Should consumers gain greater access to genetic risk information for AD, whether via DTC testing or other means, important policy issues regarding insurance will be raised. LTC insurance is of particular interest given that GINA does not cover it, and AD is a major driver of nursing home costs. APOE
has been shown not only to predict development of AD, but also nursing home placement [144
]. If APOE
testing is utilized by a significant number of consumers to inform their LTC insurance purchasing, then insurers may be within their rights to address this adverse selection by increasing premiums or denying coverage based on APOE
results. Policymakers will then have to decide whether this practice is acceptable and just.
- Alzheimer’s disease (AD) is a major public health concern owing to its increasing prevalence and the growth of the aging population.
- Disclosure of risk for AD is not typically conducted by healthcare professionals but may soon become a more viable practice given future improvements in AD treatment options and understanding of disease etiology.
Risk & protective factors for AD
- Older age, female sex, African–American or Hispanic ethnicity, and lower educational attainment are demographic factors that are associated with increased risk for AD.
- APOE, APP, PSEN1 and PSEN2 are established genetic risk factors for AD. Numerous other susceptibility genes and genetic markers are currently being investigated.
- Vascular and inflammatory factors and diseases may contribute to AD brain pathology.
- Lifestyle factors including exercise, diet, physical and social activity are associated with lower AD risk; while none of these are proven to reduce AD risk, they are often recommended given their potential benefits and low risk of harm.

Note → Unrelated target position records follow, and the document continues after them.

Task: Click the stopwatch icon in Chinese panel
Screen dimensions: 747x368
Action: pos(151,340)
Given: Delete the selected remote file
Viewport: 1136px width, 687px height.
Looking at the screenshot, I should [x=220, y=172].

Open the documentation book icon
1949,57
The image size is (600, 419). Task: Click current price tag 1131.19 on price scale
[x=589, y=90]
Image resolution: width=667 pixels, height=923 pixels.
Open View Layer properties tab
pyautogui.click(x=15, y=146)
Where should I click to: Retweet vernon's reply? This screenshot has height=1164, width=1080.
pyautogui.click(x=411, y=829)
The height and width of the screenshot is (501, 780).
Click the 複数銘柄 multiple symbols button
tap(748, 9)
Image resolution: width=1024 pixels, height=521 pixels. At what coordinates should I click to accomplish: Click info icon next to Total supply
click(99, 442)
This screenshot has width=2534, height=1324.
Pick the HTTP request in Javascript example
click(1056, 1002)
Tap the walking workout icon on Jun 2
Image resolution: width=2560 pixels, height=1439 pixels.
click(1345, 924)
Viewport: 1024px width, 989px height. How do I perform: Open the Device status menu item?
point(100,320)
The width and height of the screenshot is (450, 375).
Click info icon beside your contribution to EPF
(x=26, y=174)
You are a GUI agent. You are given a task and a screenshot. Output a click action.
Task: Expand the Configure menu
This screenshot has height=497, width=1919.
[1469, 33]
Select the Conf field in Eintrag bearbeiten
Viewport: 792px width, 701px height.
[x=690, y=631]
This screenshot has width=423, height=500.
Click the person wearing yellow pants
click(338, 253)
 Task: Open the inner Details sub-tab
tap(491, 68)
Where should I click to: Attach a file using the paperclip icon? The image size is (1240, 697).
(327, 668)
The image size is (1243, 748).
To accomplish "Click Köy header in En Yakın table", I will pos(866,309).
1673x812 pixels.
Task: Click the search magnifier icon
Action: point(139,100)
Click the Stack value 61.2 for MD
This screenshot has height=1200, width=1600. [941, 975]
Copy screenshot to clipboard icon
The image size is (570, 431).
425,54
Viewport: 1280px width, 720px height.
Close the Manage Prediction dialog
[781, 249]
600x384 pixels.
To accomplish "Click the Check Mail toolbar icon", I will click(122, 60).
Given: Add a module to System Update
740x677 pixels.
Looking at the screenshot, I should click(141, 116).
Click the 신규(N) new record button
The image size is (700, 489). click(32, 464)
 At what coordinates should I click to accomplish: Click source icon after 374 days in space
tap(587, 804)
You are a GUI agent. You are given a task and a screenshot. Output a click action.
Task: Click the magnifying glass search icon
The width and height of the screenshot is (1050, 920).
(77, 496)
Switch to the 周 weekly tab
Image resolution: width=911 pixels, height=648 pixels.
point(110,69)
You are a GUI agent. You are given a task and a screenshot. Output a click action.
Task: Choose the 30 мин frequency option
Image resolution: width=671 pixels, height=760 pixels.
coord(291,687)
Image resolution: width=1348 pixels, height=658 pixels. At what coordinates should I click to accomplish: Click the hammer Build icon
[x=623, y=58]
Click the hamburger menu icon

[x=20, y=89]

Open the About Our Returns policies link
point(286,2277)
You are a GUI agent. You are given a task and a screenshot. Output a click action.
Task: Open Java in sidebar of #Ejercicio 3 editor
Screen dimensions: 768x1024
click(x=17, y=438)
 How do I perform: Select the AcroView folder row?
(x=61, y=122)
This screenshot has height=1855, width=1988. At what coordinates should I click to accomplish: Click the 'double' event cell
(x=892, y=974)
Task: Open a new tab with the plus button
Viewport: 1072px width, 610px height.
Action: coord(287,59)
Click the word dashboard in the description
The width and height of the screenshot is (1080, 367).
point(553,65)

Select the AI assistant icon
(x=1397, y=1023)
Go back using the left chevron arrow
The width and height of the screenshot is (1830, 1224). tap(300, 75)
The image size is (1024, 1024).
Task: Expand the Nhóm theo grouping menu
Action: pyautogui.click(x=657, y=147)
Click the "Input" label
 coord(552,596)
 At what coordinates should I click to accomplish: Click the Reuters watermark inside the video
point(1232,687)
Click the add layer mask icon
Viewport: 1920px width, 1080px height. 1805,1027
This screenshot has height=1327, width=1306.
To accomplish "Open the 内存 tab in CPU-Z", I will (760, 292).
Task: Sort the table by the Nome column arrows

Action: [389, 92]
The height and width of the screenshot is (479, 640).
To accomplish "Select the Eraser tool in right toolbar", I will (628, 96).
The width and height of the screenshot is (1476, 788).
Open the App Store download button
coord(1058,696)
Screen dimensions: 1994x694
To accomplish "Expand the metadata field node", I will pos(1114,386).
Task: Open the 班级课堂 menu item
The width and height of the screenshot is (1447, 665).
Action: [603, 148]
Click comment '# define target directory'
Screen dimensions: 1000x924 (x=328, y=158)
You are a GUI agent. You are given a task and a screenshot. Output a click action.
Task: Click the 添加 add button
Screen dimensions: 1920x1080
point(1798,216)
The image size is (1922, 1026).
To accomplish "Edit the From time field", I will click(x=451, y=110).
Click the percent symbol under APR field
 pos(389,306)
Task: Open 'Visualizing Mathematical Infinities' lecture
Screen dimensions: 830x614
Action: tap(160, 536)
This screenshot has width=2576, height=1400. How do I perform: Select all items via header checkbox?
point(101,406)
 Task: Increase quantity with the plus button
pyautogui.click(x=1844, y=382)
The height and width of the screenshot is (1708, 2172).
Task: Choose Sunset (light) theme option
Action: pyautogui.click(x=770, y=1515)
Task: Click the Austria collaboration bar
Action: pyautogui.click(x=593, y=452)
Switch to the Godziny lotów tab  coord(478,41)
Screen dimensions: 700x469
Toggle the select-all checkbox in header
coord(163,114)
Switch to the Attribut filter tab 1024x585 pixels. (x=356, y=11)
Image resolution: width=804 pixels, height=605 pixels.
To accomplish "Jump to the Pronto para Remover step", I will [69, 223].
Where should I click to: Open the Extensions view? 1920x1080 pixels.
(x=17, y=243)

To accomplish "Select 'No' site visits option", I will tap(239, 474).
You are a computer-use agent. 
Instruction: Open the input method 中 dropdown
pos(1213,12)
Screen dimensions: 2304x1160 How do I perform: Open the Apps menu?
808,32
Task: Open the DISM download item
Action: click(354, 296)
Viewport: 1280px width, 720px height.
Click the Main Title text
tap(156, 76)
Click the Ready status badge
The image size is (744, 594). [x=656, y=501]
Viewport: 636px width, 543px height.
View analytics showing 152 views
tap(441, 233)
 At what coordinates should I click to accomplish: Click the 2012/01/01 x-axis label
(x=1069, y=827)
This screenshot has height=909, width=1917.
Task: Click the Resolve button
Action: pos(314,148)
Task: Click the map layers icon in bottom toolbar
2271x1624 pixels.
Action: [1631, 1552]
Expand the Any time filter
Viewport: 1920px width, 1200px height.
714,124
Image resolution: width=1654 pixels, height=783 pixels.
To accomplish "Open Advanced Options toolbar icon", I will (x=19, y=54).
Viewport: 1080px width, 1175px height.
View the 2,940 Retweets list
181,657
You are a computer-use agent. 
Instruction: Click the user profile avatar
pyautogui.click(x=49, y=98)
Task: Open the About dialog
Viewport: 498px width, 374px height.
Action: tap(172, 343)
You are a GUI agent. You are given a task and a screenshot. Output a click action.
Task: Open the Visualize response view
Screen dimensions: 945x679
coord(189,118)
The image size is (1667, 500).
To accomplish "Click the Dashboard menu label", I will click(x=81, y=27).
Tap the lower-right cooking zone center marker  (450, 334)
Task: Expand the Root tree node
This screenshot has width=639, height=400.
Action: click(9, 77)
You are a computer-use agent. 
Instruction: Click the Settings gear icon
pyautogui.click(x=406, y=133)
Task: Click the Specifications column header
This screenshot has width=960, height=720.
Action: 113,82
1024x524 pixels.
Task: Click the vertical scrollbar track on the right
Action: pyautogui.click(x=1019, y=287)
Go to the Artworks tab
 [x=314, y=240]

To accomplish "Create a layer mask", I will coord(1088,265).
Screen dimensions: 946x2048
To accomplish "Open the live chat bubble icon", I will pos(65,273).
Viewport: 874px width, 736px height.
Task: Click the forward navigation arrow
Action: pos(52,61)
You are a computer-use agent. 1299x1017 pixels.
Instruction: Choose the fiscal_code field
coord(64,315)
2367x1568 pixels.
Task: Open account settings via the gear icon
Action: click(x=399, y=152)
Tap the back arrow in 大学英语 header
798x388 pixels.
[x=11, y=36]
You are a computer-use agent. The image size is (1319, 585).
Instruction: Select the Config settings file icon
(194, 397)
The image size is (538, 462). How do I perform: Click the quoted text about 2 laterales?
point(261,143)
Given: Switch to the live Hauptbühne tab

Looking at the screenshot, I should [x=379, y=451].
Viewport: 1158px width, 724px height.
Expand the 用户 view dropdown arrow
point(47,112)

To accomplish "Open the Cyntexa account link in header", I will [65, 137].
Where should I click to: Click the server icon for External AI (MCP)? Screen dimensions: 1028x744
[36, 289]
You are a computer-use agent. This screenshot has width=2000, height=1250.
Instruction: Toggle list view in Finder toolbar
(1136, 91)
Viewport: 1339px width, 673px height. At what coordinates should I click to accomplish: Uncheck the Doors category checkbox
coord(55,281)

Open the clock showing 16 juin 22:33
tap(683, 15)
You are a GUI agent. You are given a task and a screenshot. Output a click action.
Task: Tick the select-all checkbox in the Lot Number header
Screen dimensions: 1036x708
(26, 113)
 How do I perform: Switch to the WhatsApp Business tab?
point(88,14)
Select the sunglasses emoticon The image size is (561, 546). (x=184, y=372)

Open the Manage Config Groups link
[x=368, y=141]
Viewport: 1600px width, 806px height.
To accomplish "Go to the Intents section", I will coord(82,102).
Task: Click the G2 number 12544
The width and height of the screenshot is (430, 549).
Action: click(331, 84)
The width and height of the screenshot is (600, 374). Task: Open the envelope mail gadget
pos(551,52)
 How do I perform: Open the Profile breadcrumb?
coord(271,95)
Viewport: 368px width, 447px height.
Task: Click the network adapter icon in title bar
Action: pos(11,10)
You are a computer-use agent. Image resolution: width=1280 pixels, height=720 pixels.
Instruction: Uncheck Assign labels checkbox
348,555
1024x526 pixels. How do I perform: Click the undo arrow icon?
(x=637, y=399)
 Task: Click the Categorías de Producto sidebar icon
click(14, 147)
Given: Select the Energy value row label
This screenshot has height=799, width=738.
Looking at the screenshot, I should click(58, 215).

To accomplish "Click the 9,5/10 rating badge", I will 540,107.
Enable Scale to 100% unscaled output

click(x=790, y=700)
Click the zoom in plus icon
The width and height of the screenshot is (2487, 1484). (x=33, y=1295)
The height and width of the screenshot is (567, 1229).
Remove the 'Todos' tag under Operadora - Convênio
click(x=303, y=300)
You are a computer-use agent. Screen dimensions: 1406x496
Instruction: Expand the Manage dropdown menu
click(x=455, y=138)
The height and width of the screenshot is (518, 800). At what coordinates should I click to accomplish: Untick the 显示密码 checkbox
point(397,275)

Methods of risk assessment for AD
- Risk assessment for AD is being developed to improve clinical trials, tailor disease prevention and risk modification strategies and inform later-life planning.
- Possible methods are epidemiology-based risk indices; predictive genetic testing; other biomarkers; and clinical assessment of mild cognitive impairment.
- Predictive genetic testing for AD is now offered by some direct-to-consumer genetic testing companies, but this practice has raised various ethical, legal and policy concerns.
Impact of risk assessment for Huntington’s disease
- The experience of providing genetic testing and counseling for Huntington’s disease (another fatal, incurable neuropsychiatric condition) may provide lessons for AD risk assessment given that extensive research has been conducted on the process and impact of Huntington’s disease testing.
Impact of risk assessment for AD: the REVEAL Study
- The Risk Evaluation and Education for Alzheimer’s Disease (REVEAL) Study, a series of multisite, randomized clinical trials, is the main source of information about the psychological and behavioral impact of AD risk disclosure that incorporates APOE genotype status.
- Findings suggest the following: risk disclosure rarely results in significant, lasting adverse psychological effects; APOE status alters disease risk perceptions; higher risk individuals more frequently report behavior changes such as long-term care insurance purchases and use of vitamin E.
- The development and provision of AD risk information entails numerous challenges but is supported by societal and scientific investment and interest in combating AD.
- Future AD risk assessment involves challenges in generating and disclosing AD risk; these include understanding interactions among risk factors and addressing provider and patient difficulties in communicating and understanding health risk information.
- Should AD risk be disclosed more commonly, this practice will likely raise ethical, legal and social issues including regulation of direct-to-consumer genetic test companies and addressing potential genetic discrimination by long-term care insurance providers.